Prompt 1:
Retype the part of the shoulder passage that begins at the words "1. Trauma such" and stops after "trauma injury free?".
Prompt 2:
In the shoulder passage, what do over-the-counter anti-inflammatory medicines treat?
Prompt 3:
Does the shoulder passage agree with each of these statements? Give yes or no for each, with the passage's deciding words quoted. (a) Some 30-year-olds have shoulder degeneration. (b) Every runner eventually gets knee arthritis. (c) The outcome of a fall depends on the position of the shoulder when it hits.

** Opening Passage shown block **

1. Trauma such as broken bones or shoulder dislocation. This trauma could be from getting hit by a car or falling down the stairs. But this trauma could also be from tripping on a curb or falling off your bike and dislocating your shoulder, which in this case we must ask why would this relatively small impact cause such severe damage to you when most people survive this trauma injury free?
The answer comes down to what position was your shoulder in when you fell on it? Was it square and balanced supported by strong muscles? Or was it rounded forward and down with little muscular support? In the first case you would probably dust yourself off, get back on your bike, and forget it ever happened. In the second case you might be in agony as you wave down the first car you see to take you to the ER to pop your shoulder back into socket and repair the torn rotator cuff muscles.
a) We think too much running causes knee arthritis, or too much swimming causes rotator cuff tendonitis. If this was true every runner would eventually get knee arthritis and they don't, and every runner who gets knee arthritis would get it in both knees and they don't. If swimming causes rotator cuff tendonitis every swimmer would eventually get tendonitis and they don't, and every swimmer who gets tendonitis would get it in both shoulders and they don't. There must be something else going on.
b) If aging causes degeneration, then every person who is say 60 years old would have degeneration in their shoulder and that just isn't true. There are 30 year olds with shoulder degeneration and 90 year olds without shoulder degeneration. There must be something else going on.
- over-the-counter anti-inflammatory medicines
- physical therapy
- cortisone injections
Over-the-counter anti-inflammatory medicines are treating the symptom of inflammation, but again doing nothing about the cause of the inflammation.

** Closing Passage shown block **
** Opening Supplied information block **

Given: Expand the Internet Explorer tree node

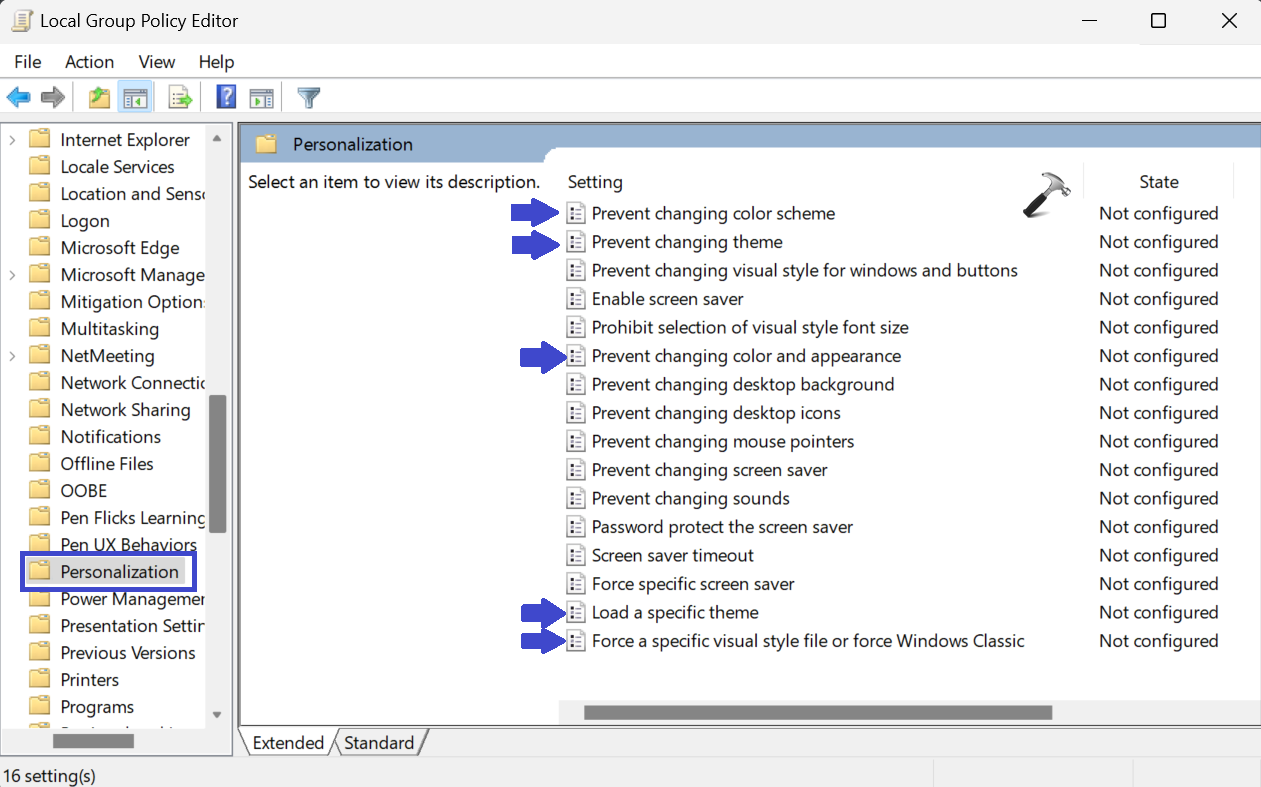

** Closing Supplied information block **

Worked solution 1:
1. Trauma such as broken bones or shoulder dislocation. This trauma could be from getting hit by a car or falling down the stairs. But this trauma could also be from tripping on a curb or falling off your bike and dislocating your shoulder, which in this case we must ask why would this relatively small impact cause such severe damage to you when most people survive this trauma injury free?

Worked solution 2:
The symptom of inflammation.

Worked solution 3:
(a) Yes: "There are 30 year olds with shoulder degeneration"
(b) No: "If this was true every runner would eventually get knee arthritis and they don't"
(c) Yes: "The answer comes down to what position was your shoulder in when you fell on it?"